Records locating words and elements -
## Start

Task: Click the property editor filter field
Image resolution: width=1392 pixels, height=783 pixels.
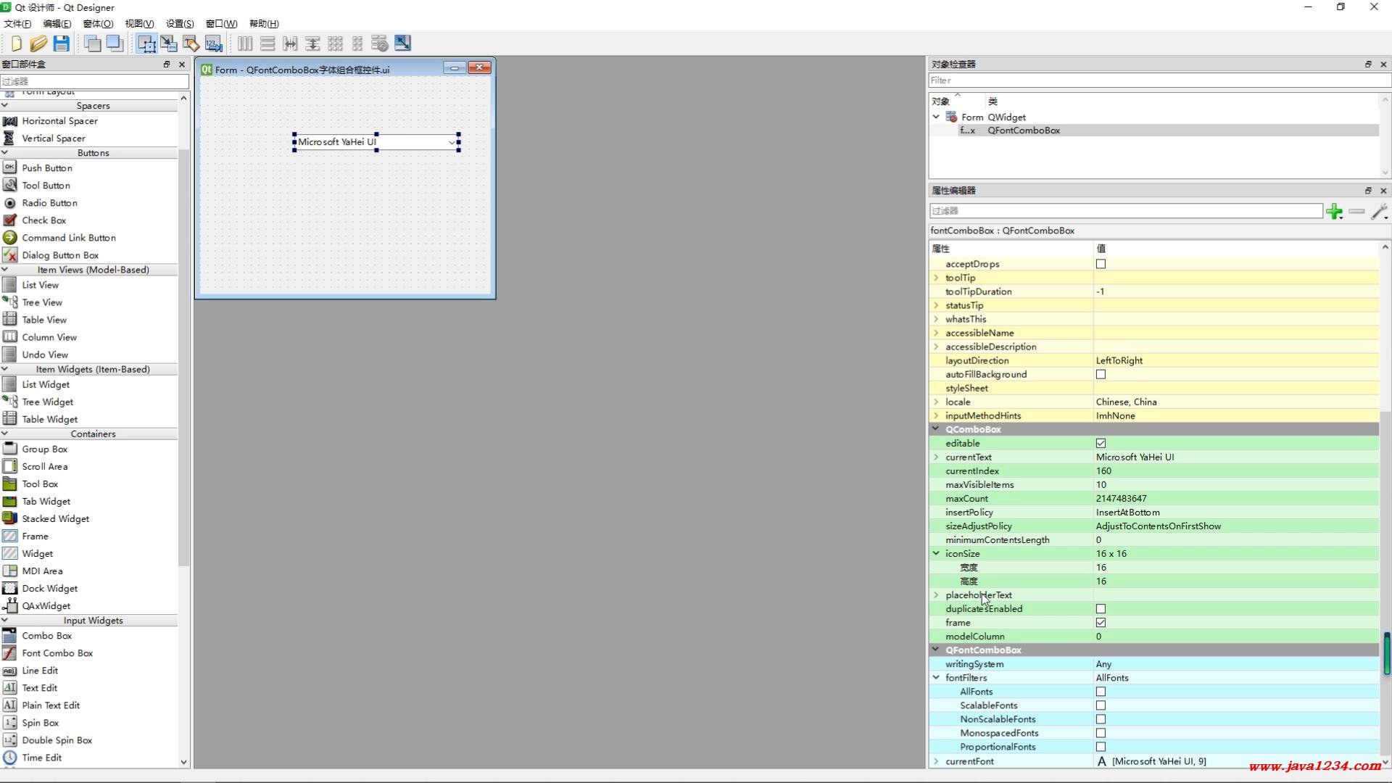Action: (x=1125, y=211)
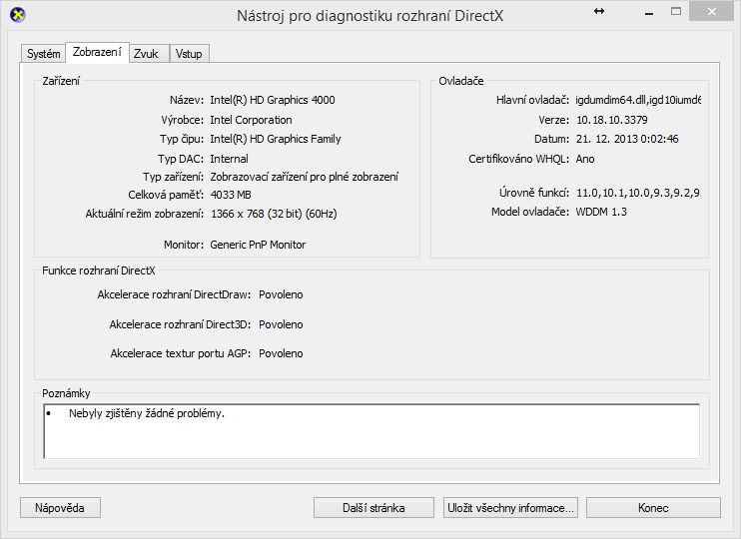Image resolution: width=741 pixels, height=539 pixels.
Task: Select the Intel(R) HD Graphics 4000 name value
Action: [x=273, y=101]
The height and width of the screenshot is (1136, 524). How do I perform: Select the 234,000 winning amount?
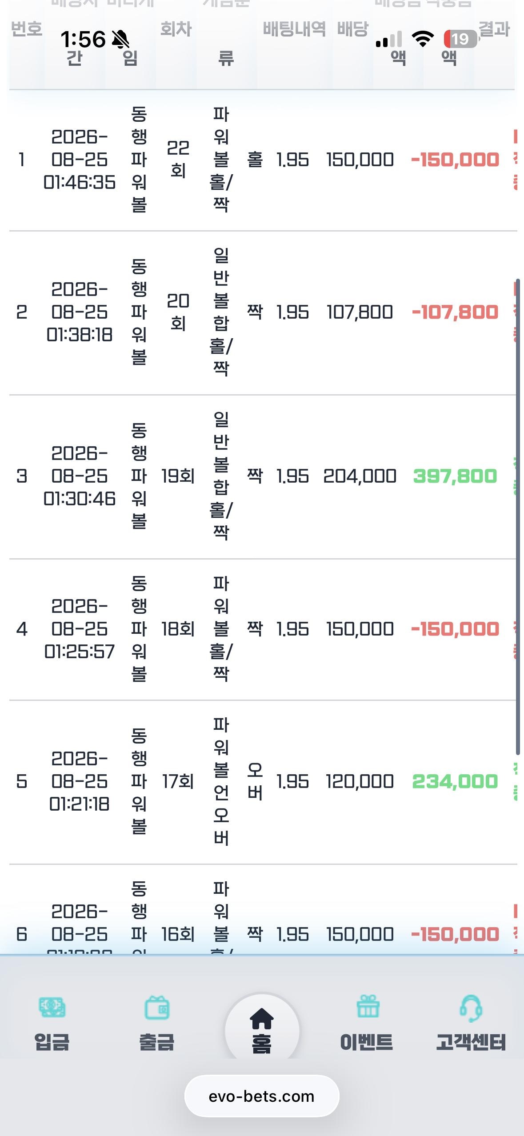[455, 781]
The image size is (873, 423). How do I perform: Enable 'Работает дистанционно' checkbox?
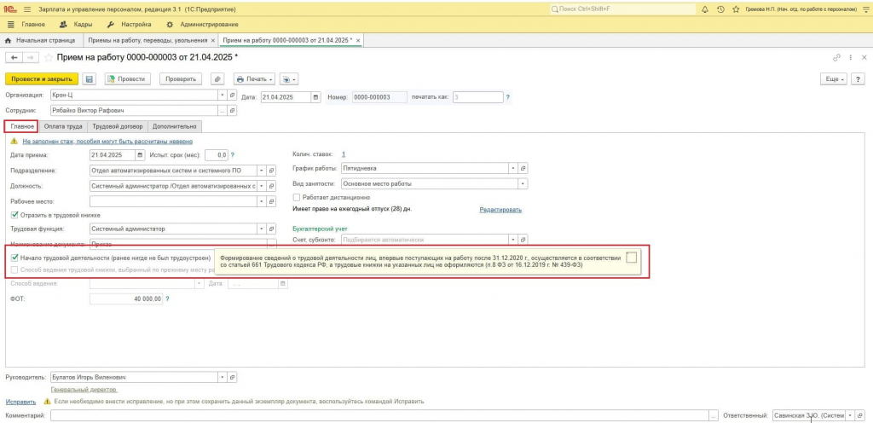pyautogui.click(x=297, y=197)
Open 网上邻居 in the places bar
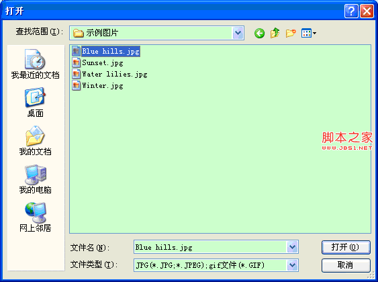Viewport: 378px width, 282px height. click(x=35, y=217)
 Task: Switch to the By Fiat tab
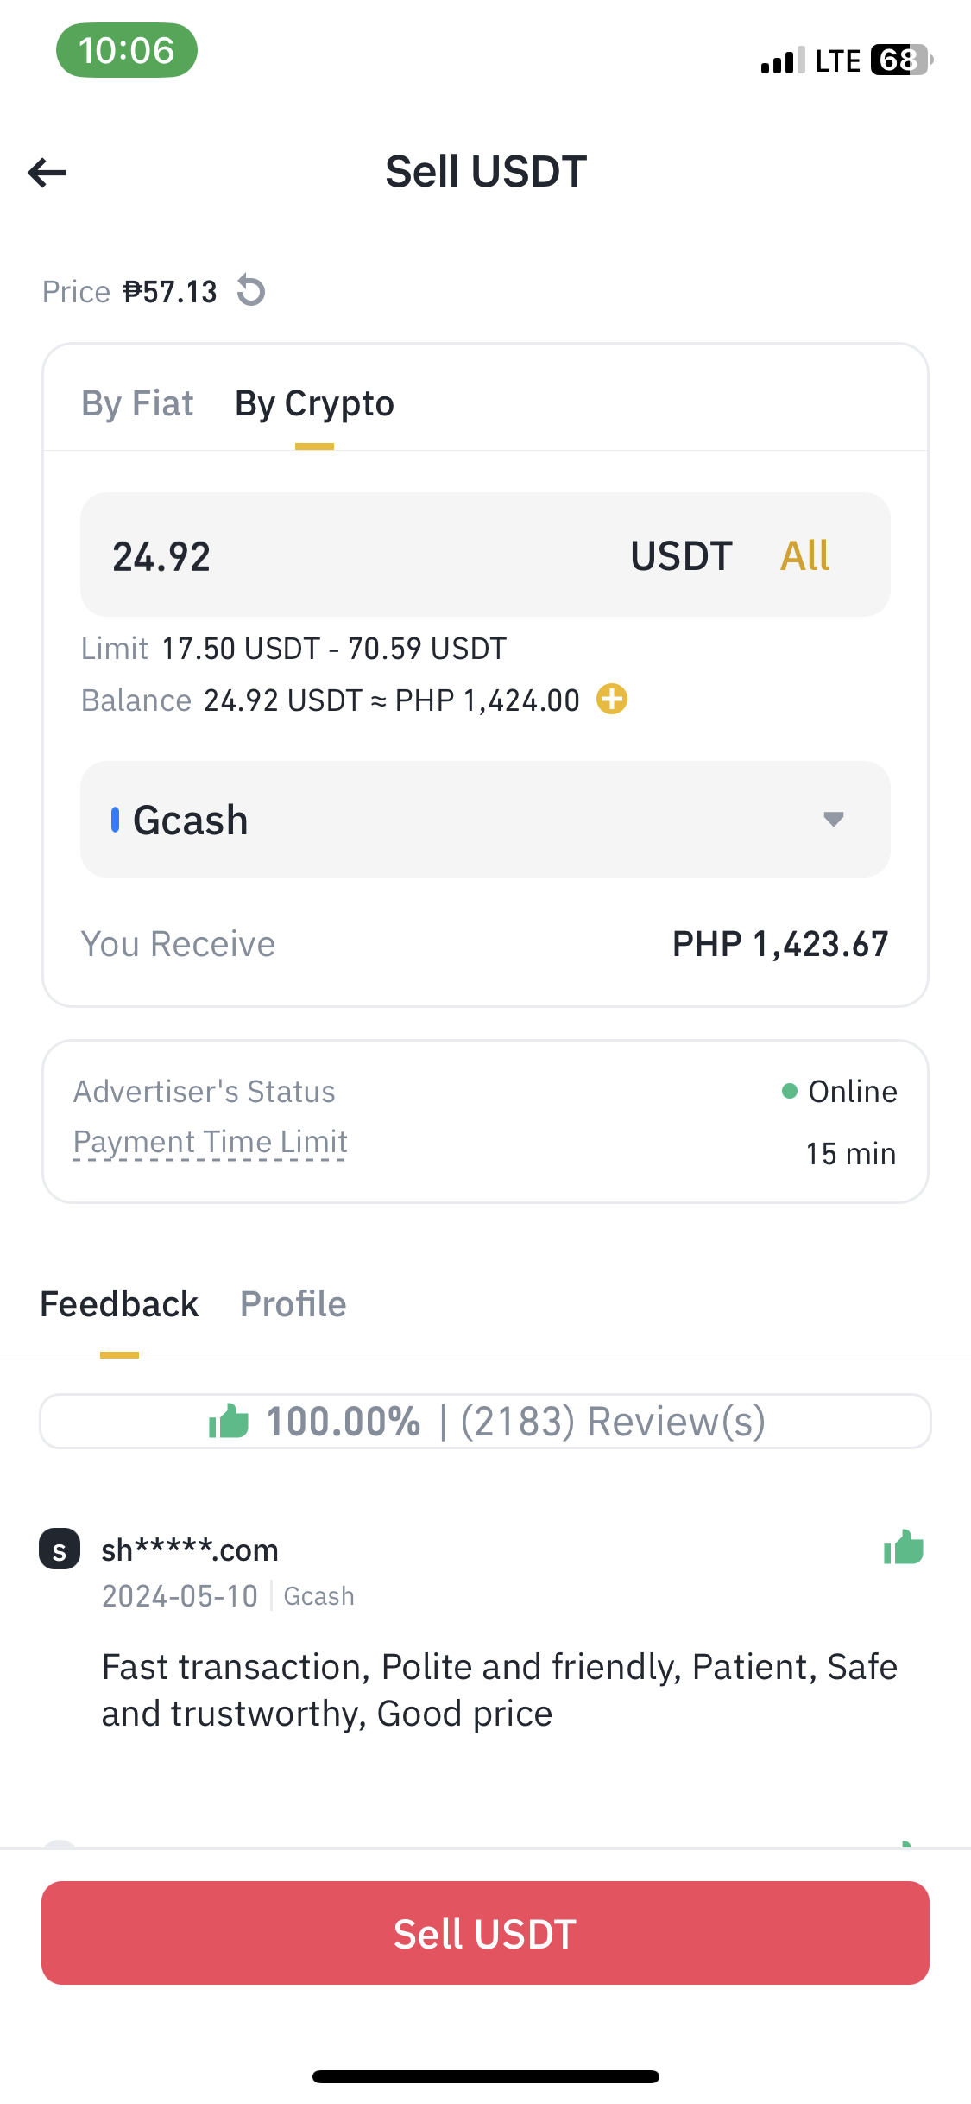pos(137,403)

## End

Task details -
Revise the entries above so that "How do I perform" becomes "How can I carry out", keeping everything else unchanged and leaving out the pictures.

Answer to the task -
Task: Click the property editor filter field
Image resolution: width=1392 pixels, height=783 pixels.
Action: (x=1125, y=211)
Image resolution: width=741 pixels, height=539 pixels.
Task: Select the Intel(R) HD Graphics 4000 name value
Action: [x=273, y=101]
The height and width of the screenshot is (1136, 524). How can I carry out: Select the 234,000 winning amount?
[455, 781]
The image size is (873, 423). How can I carry out: Enable 'Работает дистанционно' checkbox?
pyautogui.click(x=297, y=197)
Open 网上邻居 in the places bar
Viewport: 378px width, 282px height. click(x=35, y=217)
 Task: Switch to the By Fiat tab
pos(137,403)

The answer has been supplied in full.